Clozapine, a dibenzodiazepine atypical antipsychotic, demonstrates superior efficacy over all other antipsychotics for treatment-resistant schizophrenia (TRS). The CATIE and other major trials confirmed that approximately 30-60% of patients who failed previous antipsychotic trials achieve clinically meaningful response with clozapine, with effect sizes substantially exceeding switching to other antipsychotics. Beyond positive symptom control, clozapine shows benefits for negative symptoms, reduces suicidality (the only psychotropic medication with this indication), reduces violence and aggression, and decreases substance use comorbidity. Despite this efficacy, clozapine is significantly underutilized worldwide.
Treatment-resistant schizophrenia (TRS) is defined as persistent significant positive symptoms despite at least two adequate antipsychotic trials (different chemical classes, full therapeutic doses, minimum 4-6 weeks each), affecting approximately 30% of patients with schizophrenia. Earlier identification of TRS is associated with better long-term outcomes, with current guidelines recommending consideration of clozapine after failure of two adequate trials rather than multiple sequential trials of other antipsychotics. Risk factors for TRS include early-onset disease, prominent negative symptoms, cognitive impairment, brain structural abnormalities, family history, and certain genetic factors.

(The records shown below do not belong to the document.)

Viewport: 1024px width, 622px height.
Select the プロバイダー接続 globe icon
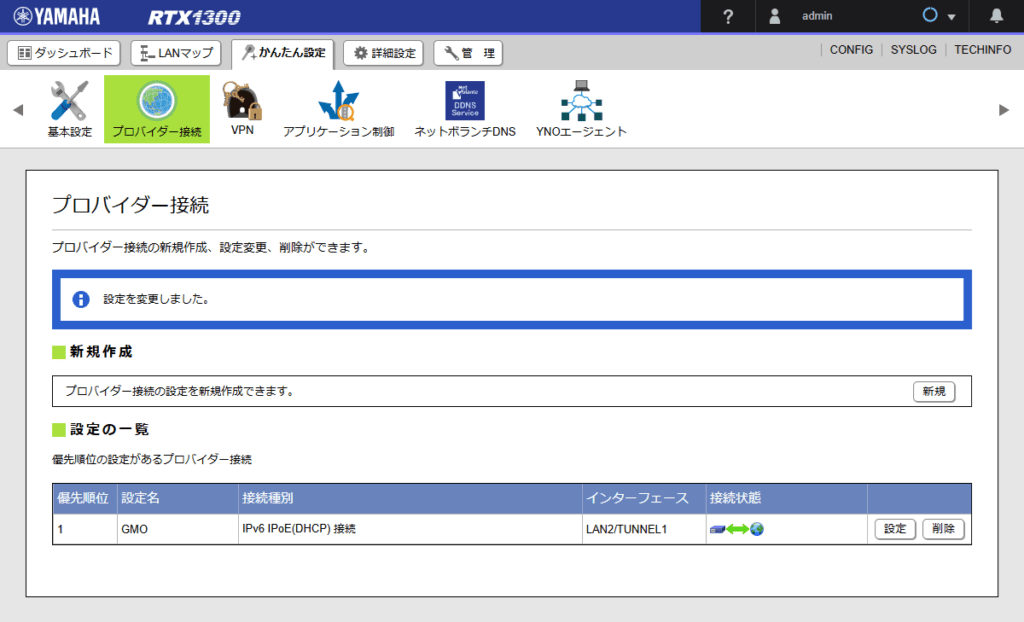tap(156, 101)
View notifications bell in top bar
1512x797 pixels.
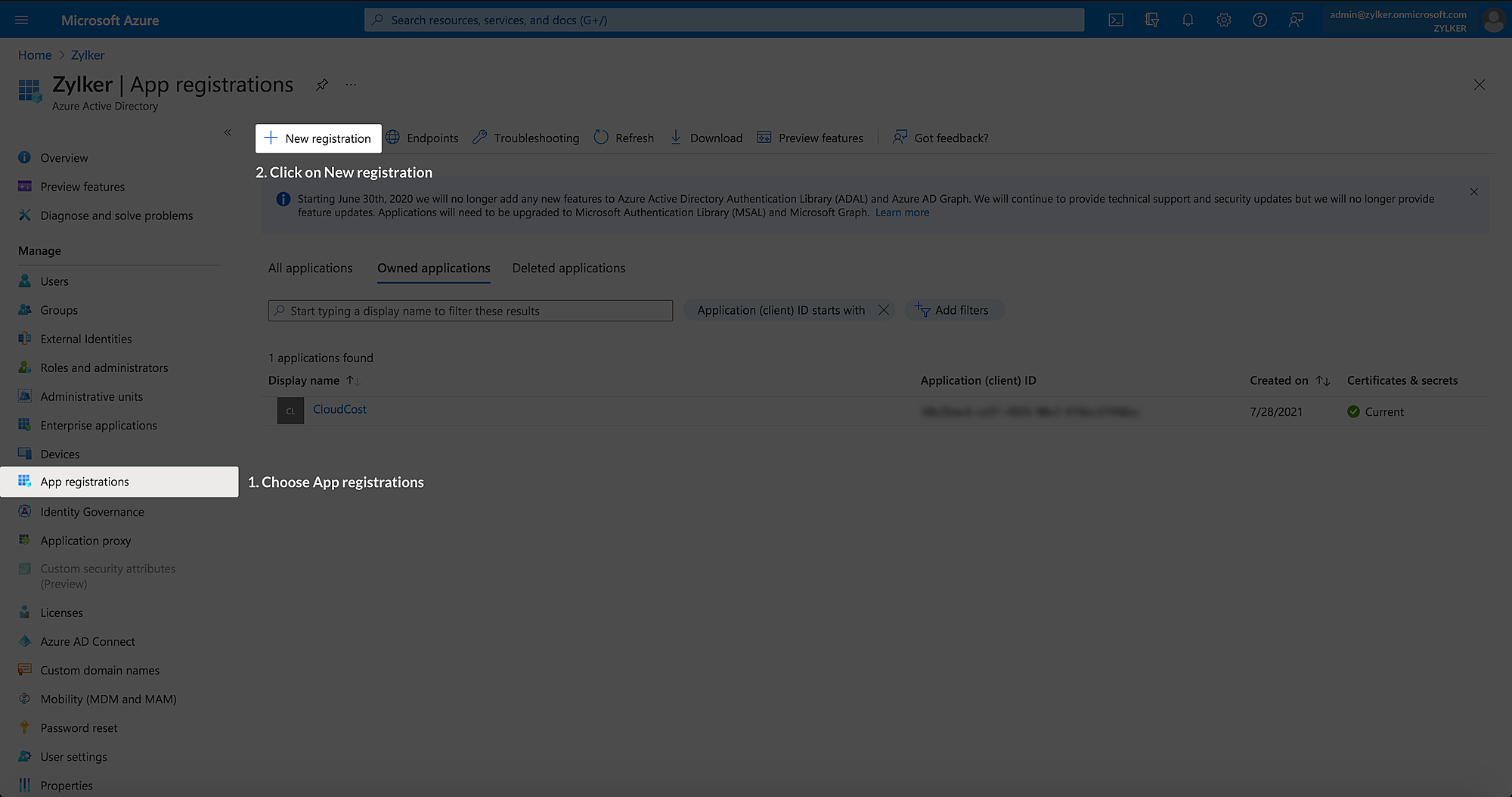[x=1188, y=20]
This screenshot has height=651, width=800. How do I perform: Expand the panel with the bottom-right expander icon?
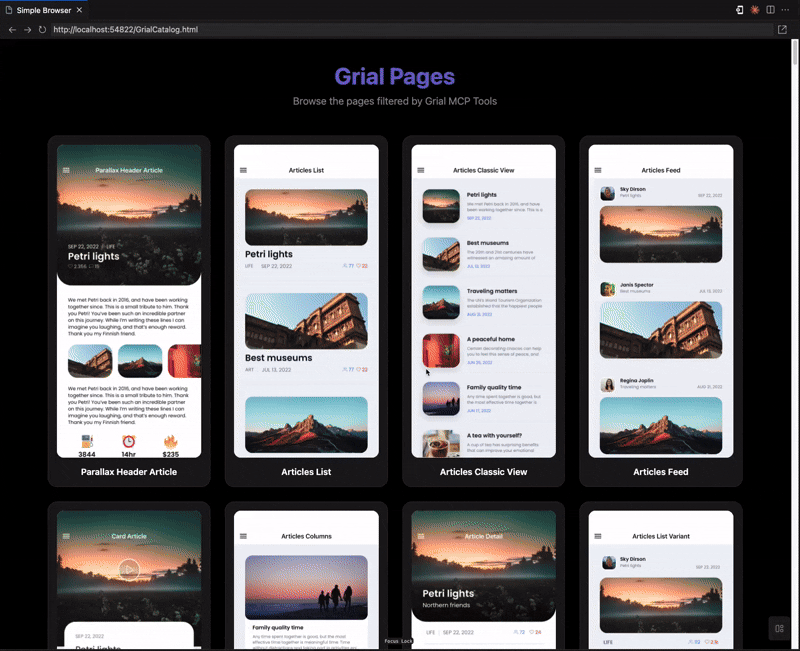click(x=779, y=628)
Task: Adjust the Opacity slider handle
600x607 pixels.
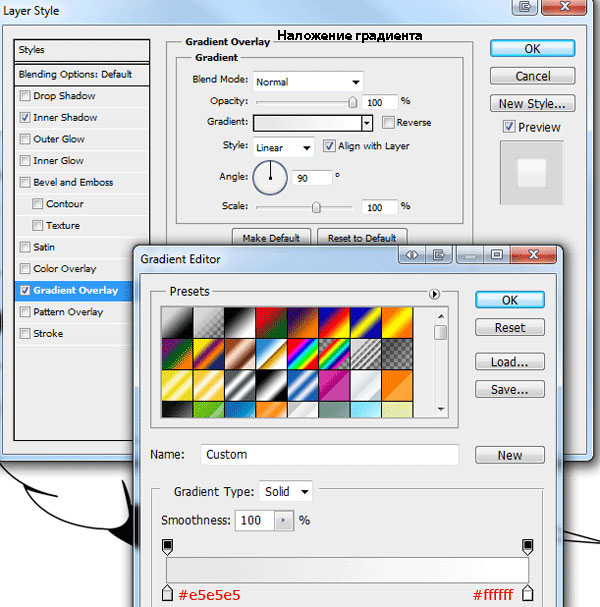Action: tap(352, 102)
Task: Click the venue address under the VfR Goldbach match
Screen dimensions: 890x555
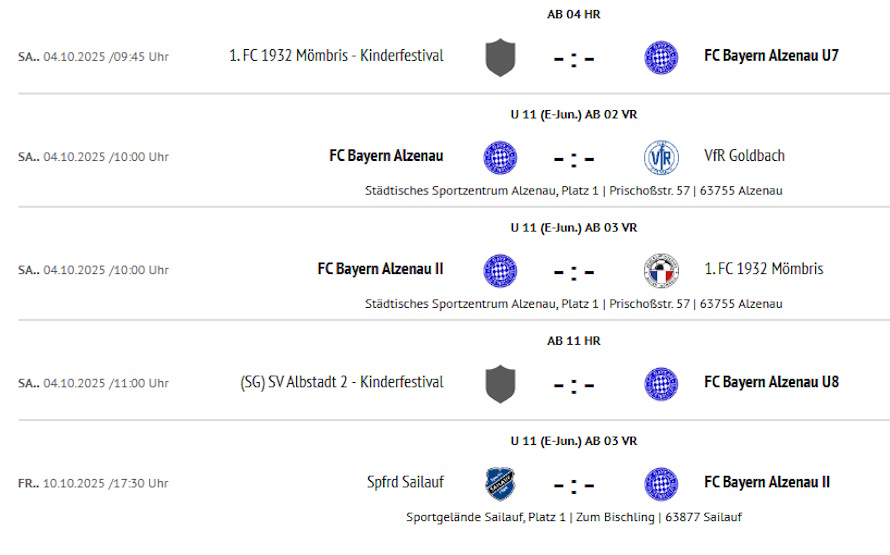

Clozapine prescribing requires enrollment in the Risk Evaluation and Mitigation Strategies (REMS) program with mandatory absolute neutrophil count (ANC) monitoring weekly for 6 months, biweekly for next 6 months, then monthly indefinitely, due to risk of severe neutropenia/agranulocytosis (~1% lifetime risk). Beyond hematologic monitoring, comprehensive surveillance includes weight and metabolic parameters (substantial weight gain, dyslipidemia, type 2 diabetes risk), cardiovascular effects (myocarditis, cardiomyopathy, prolonged QTc), seizures (dose-dependent), constipation (potentially fatal ileus, requires aggressive management), sialorrhea, sedation, and metabolic syndrome. Titration begins at 12.5 mg with gradual increase as tolerated to therapeutic dose 300-600 mg/day (some patients require up to 900 mg). Therapeutic drug monitoring helps optimize dosing with target blood level 350-600 ng/mL. Side effect management includes metformin or GLP-1 agonists for weight gain, glycopyrrolate or atropine drops for sialorrhea, and proactive bowel regimen for constipation. Despite these requirements, clozapine remains the most effective option for TRS and should be offered to all eligible patients.